**Consigne**
D'après le texte sur la lumière de la tournée M, qui est chargé de la régie lumière et du pupitre ?
***** Texte extrait
L’aventure M, initiée par une tournée des clubs, emmène à présent dans les zéniths et Festivals de France toute l’équipe de bidouilleurs fous entourant l’homme aux lunettes à Led pour éclairer et faire vivre un spectacle à l’image de son maître de cérémonie : brut de décoffrage mais archi généreux, rock et divertissant, imparfait mais très juste.


Ce propos de simplicité et de retour aux sources du rock respecté à toutes les étapes du processus de préparation et de création est partagé par son designer lumière, Dimitri Vassiliu. Il a dès le début décidé de privilégier l’humain comme à son habitude, en choisissant soigneusement son équipe et en s’accompagnant de jeunes lighteux issus du pur rock et du live, habitués à la lumière de club et préférant mettre les mains dans les machines plutôt que derrière une console lumière ! Du sale, du live, de la musique, un kit lumière raisonnable tapant pile poil là où il faut, et même une fille… Voici une “grosse” tournée qui ne ressemble pas aux autres pour un artiste hors du commun et, comme souvent avec Dimitri Vassiliu, une lumière pleine d’émotion
Ça tombe bien, c’est pour ça que nous sommes là, dans les coulisses du Zénith de Paris en ce début d’été, à la rencontre de cette chouette équipe, à commencer par son pilier, Dimitri Vassiliu, designer lumière du show mais aussi responsable de la régie vidéo, qui a répondu à nos questions et nous a présenté ses deux acolytes de tournée, Jérémy Bargues à la régie lumière et au pupitre et Céline Royer, d’abord assistante pour finir par piloter le show elle aussi, derrière sa GrandMA.
**********
***** Données extraites
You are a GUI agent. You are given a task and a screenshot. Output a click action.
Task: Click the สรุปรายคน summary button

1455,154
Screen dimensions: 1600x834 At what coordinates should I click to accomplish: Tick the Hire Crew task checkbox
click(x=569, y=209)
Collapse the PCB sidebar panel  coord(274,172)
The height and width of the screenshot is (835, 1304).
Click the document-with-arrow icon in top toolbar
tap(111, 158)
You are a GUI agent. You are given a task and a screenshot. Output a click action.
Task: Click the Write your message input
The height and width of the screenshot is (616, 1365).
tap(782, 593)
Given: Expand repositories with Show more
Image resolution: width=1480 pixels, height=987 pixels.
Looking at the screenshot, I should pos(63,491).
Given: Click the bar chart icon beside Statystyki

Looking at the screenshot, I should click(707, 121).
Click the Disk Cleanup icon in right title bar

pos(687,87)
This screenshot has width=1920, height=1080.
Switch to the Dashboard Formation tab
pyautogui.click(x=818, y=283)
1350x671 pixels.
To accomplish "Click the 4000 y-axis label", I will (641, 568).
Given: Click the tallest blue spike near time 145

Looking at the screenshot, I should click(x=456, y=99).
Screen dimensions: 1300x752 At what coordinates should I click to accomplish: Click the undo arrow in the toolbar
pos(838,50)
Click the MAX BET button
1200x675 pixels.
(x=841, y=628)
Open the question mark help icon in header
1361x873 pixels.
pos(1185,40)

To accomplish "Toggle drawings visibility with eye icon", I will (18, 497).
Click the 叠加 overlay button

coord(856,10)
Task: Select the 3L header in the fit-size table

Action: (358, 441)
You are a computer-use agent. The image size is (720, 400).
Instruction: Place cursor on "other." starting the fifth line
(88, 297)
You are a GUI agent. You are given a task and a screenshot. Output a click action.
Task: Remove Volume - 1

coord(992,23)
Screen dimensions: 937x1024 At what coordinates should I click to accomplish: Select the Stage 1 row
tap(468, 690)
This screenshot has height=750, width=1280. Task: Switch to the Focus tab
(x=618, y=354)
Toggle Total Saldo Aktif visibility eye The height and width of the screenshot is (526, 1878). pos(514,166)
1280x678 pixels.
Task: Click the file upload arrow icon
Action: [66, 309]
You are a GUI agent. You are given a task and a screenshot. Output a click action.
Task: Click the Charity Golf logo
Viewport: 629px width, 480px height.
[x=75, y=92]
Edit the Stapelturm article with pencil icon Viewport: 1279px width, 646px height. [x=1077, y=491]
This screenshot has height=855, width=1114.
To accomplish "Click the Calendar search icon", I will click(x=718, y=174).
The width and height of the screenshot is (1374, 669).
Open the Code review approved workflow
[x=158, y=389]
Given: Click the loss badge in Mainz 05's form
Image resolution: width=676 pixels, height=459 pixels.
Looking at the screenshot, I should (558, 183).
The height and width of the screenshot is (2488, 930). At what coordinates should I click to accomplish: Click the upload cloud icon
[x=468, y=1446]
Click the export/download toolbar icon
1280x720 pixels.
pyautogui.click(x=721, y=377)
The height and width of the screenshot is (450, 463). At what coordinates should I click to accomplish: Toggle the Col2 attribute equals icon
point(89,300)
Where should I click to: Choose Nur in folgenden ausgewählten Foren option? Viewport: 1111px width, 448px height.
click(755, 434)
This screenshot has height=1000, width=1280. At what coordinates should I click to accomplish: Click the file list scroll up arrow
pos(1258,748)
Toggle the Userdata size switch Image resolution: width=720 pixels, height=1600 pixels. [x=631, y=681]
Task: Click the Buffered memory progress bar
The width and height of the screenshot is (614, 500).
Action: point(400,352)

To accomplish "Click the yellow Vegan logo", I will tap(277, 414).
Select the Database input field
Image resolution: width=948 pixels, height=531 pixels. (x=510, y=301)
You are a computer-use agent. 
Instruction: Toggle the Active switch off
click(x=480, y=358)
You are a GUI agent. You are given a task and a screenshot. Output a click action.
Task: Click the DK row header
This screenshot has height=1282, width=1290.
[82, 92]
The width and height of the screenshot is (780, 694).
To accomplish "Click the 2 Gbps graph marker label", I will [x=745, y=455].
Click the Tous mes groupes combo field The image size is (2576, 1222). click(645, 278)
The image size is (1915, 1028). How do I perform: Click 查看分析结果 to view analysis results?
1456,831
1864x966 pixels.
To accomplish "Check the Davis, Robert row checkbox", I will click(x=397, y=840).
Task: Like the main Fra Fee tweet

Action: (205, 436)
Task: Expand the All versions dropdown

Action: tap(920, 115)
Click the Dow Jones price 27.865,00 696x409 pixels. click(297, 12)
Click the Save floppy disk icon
**********
**Corrigé complet**
Jérémy Bargues est chargé de la régie lumière et du pupitre.